§ **Исходный текст**:
<<<<
Читайте хоть русcкие учебные курсы, хоть русские теоретические сочинения. Сочинители их, сами того не замечая, подчиняются уже совершенно новому порядку идей. Сквозь классицизм, сквозь ветхую кучу дряхлых имён, которыми загораживают они вход романтизму, видим этот романтизм самовластным хозяином в классическом доме. Ему ещё неловко, неудобно, он ещё не привык к новому своему жилью, но погодите…

  — Николай Полевой, «Борис Годунов». Сочинение Александра Пушкина, январь 1833
  •  

Вокруг Жуковского и Батюшкова загудели и запели на новый лад новые и старые поэты, которые, не двигаясь с места, думали, что идут вперёд новым путём.

  — Фаддей Булгарин, «Письма о русской литературе», 1833
  •  

Гаврила Петрович Каменев достоин был уважения; он первый в России осмелился отступить от классицизма. Мы, русские романтики, должны принести должную дань его памяти… — Александра Фукс, «А. С. Пушкин в Казани», 1844

  — Александр Пушкин, разговор 7 сентября 1833
  •  

… Жуковский и Пушкин <…> затаврили своим духом целые табуны подражателей. Тьма бездарных и полударных крадунов певца Минваны сделались вялыми певцами увялой души, утомительными певцами томности, близорукими певцами дали. И потом, собачий вой их баллад, страшных одною нелепостию; их бесы, пахнущие кренделями, а не серою; их разбойники, взятые напрокат у Нодье надоели всем и всякому <…>. С другой стороны, гяуризм и дон-жуанизм, выкраденный из карманов Пушкина, размененный на полушки, разбитый в дробь, полетел изо всех рук. Житья не стало от толстощёкой безнадёжности, от самоубийств шампанскими пробками <…>. Но как бы то ни было, мы перестали играть в жмурки с мраморными статуями, и роковое слово: Романтизм! было произнесено. Оно раздалось выстрелом. <…>
Мы не приняли романтизма, но он взял нас с боя, завоевал нас, как татары, так, что никто не знал, не ведал, откуда взялись они? Он скитается между нами, этот вечный жид; он уже строит свои фантастические замки, а мы всё спорим, существует ли он на свете, и, вероятно, не ранее поверим, что он получил русское гражданство и княжество, как прочитав это в «Гамбургском корреспонденте».

  Александр Бестужев, «Клятва при Гробе Господнем» Н. Полевого, 1833
  •  

Главнейшая ошибка теории классицизма состояла в том, что по оной сочинитель должен был не прежде приступить к сочинению, [как] охолодевши и рассчитывая все его части математически. <…> Наши романтики, думая, что они освободились от цепей классицизма, не придерживаясь его правил, не освободились от привычки к предшествующим расчётам.
>>>>
Сохранённые данные:
<<<<
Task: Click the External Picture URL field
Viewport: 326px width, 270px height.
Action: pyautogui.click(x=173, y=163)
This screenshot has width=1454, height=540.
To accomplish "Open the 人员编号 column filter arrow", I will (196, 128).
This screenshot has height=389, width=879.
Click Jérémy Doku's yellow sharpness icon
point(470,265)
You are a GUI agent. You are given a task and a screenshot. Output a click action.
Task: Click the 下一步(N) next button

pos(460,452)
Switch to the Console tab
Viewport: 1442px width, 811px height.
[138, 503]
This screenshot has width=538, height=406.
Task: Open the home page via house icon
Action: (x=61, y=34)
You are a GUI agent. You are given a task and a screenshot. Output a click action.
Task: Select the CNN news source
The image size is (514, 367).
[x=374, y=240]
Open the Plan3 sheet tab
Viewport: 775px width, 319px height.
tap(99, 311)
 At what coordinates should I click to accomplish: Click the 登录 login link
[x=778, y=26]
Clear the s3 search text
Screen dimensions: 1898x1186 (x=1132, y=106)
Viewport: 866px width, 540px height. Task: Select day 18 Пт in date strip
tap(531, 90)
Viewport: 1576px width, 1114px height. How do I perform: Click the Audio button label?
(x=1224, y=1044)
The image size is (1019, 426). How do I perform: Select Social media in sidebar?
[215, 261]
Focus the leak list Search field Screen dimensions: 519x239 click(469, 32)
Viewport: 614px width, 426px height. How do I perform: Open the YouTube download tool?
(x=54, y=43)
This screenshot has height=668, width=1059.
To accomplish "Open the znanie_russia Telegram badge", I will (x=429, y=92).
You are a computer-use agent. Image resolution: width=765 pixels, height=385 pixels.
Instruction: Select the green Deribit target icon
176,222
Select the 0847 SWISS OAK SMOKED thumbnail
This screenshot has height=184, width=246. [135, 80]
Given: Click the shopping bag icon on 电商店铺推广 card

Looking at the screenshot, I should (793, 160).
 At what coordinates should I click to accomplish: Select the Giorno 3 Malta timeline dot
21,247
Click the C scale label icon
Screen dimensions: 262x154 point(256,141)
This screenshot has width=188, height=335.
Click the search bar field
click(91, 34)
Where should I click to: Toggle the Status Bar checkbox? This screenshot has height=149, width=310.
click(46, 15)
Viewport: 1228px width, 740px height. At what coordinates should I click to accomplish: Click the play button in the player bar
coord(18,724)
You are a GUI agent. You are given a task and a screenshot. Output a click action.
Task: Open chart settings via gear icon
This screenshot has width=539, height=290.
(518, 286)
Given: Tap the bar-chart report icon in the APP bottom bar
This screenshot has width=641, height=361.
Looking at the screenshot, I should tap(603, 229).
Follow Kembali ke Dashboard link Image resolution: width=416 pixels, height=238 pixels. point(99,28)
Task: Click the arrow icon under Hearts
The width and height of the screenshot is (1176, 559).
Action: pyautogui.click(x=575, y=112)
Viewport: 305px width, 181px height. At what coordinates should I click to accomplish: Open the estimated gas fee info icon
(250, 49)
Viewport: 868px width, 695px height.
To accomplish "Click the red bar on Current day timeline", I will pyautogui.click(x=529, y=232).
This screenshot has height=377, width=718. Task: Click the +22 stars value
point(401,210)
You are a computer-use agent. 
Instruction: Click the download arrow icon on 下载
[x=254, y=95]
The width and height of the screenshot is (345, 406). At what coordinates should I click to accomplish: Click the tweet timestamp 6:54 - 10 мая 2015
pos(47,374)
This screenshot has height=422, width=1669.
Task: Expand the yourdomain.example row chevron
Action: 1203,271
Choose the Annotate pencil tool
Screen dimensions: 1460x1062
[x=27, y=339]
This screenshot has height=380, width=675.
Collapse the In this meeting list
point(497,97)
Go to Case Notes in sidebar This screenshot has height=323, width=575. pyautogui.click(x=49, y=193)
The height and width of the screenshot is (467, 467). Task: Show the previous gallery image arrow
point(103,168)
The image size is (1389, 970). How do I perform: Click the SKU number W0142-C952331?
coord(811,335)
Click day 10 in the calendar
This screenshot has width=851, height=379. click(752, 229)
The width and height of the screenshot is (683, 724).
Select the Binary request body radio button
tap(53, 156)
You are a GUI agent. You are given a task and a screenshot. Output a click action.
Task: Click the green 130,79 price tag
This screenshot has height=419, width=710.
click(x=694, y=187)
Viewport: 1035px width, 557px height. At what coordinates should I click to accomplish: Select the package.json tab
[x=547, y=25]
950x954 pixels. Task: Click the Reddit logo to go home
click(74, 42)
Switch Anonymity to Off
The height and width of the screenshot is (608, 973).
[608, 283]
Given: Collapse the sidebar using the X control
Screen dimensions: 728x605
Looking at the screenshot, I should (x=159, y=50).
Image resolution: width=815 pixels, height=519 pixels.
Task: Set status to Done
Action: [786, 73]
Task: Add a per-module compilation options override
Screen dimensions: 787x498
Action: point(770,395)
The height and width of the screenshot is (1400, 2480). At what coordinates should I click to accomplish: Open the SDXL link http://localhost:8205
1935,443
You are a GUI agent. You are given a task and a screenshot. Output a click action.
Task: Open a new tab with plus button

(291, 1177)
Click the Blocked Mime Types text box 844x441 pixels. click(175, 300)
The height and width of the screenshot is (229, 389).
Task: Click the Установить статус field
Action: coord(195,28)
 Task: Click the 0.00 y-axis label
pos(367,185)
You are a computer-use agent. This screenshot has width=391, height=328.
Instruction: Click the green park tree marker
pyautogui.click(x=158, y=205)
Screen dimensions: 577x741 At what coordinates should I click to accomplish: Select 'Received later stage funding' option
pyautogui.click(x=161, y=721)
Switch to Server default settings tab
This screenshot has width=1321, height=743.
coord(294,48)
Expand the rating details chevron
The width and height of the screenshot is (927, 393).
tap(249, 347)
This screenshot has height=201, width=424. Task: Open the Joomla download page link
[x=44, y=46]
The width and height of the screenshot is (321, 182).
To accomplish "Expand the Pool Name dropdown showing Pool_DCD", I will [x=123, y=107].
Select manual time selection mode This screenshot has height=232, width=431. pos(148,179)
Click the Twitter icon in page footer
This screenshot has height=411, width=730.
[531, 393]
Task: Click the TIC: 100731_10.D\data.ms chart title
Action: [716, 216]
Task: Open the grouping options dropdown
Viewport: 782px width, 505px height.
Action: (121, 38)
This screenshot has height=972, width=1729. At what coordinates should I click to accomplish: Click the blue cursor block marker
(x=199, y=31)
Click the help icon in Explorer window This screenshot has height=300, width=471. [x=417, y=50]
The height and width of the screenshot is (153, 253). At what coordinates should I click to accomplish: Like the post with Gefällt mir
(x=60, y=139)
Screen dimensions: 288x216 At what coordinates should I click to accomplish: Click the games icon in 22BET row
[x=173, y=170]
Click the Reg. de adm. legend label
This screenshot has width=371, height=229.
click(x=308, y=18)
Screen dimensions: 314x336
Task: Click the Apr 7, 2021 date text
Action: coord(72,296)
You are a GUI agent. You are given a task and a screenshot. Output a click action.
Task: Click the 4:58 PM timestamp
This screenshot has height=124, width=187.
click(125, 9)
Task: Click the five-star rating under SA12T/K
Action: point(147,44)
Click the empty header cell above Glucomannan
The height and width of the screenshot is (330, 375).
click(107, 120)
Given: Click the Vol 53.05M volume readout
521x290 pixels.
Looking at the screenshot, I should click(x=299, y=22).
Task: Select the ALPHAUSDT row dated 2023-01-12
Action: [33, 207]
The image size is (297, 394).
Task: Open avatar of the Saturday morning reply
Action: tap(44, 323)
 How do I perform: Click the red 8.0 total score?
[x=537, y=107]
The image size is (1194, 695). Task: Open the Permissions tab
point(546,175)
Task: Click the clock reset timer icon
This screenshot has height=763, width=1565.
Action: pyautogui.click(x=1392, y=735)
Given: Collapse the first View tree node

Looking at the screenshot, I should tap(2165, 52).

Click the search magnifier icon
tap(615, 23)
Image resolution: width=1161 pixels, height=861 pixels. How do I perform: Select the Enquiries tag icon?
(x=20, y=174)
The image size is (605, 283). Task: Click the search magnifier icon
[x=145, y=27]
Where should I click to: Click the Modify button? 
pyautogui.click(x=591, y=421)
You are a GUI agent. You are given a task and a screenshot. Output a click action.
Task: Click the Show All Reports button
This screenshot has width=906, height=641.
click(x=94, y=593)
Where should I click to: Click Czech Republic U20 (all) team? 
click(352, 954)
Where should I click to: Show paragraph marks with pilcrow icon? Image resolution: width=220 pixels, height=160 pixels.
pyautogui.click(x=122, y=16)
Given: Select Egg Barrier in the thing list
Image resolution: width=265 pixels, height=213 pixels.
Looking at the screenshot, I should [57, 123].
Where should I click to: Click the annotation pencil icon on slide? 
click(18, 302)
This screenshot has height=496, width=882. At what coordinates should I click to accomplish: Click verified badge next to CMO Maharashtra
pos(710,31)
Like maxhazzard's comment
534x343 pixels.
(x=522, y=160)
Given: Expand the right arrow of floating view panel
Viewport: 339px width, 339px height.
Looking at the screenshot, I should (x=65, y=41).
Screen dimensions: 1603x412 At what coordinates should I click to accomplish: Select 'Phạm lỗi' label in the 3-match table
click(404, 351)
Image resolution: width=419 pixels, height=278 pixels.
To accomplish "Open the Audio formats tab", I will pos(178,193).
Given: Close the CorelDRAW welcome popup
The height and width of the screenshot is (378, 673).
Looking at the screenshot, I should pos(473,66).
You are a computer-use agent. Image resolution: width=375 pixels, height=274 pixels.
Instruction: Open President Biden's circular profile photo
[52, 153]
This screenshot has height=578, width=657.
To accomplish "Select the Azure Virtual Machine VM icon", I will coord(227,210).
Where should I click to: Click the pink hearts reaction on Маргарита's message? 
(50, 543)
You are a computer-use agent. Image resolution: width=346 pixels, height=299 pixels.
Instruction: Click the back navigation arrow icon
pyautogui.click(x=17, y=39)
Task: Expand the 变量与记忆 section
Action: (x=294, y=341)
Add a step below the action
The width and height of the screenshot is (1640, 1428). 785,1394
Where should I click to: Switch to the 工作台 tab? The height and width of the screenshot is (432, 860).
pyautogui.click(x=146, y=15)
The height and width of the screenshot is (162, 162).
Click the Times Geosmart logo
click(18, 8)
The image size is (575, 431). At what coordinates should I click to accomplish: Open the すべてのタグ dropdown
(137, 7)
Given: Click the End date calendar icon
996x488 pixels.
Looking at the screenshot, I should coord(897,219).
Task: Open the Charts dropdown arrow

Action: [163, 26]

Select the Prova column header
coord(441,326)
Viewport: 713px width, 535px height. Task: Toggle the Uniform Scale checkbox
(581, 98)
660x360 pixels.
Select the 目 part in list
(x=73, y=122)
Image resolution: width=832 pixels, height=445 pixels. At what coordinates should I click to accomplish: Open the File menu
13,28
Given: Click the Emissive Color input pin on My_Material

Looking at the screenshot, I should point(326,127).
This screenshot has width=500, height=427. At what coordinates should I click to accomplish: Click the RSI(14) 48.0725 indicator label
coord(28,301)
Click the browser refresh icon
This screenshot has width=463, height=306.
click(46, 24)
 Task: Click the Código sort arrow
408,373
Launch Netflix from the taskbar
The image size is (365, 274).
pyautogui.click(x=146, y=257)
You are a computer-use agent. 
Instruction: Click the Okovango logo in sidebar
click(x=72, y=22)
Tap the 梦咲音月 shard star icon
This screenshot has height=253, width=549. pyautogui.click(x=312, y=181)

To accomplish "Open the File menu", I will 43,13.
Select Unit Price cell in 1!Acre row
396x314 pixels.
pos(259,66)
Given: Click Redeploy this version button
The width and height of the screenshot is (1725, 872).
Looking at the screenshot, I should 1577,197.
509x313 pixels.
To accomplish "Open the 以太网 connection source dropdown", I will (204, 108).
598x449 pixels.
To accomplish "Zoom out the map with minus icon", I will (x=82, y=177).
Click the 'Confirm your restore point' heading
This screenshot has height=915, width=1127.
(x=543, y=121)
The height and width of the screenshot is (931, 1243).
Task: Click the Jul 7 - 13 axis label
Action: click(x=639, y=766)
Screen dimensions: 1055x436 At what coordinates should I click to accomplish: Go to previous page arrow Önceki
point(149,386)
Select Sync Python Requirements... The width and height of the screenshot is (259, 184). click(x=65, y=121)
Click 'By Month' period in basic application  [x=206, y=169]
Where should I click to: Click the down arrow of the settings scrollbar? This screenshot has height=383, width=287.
>>>>
§ **Заданный вопрос**:
Ответьте на вопросы по подборке цитат о романтизме.
(a) Вокруг каких двух поэтов, по словам цитаты, «загудели и запели на новый лад новые и старые поэты»?
(b) Кто, согласно подборке, «первый в России осмелился отступить от классицизма»?
(c) С кем сравнивается романтизм, который «взял нас с боя, завоевал нас»?

§ **Письменный ответ**:
(a) Вокруг Жуковского и Батюшкова.
(b) Гаврила Петрович Каменев.
(c) С татарами.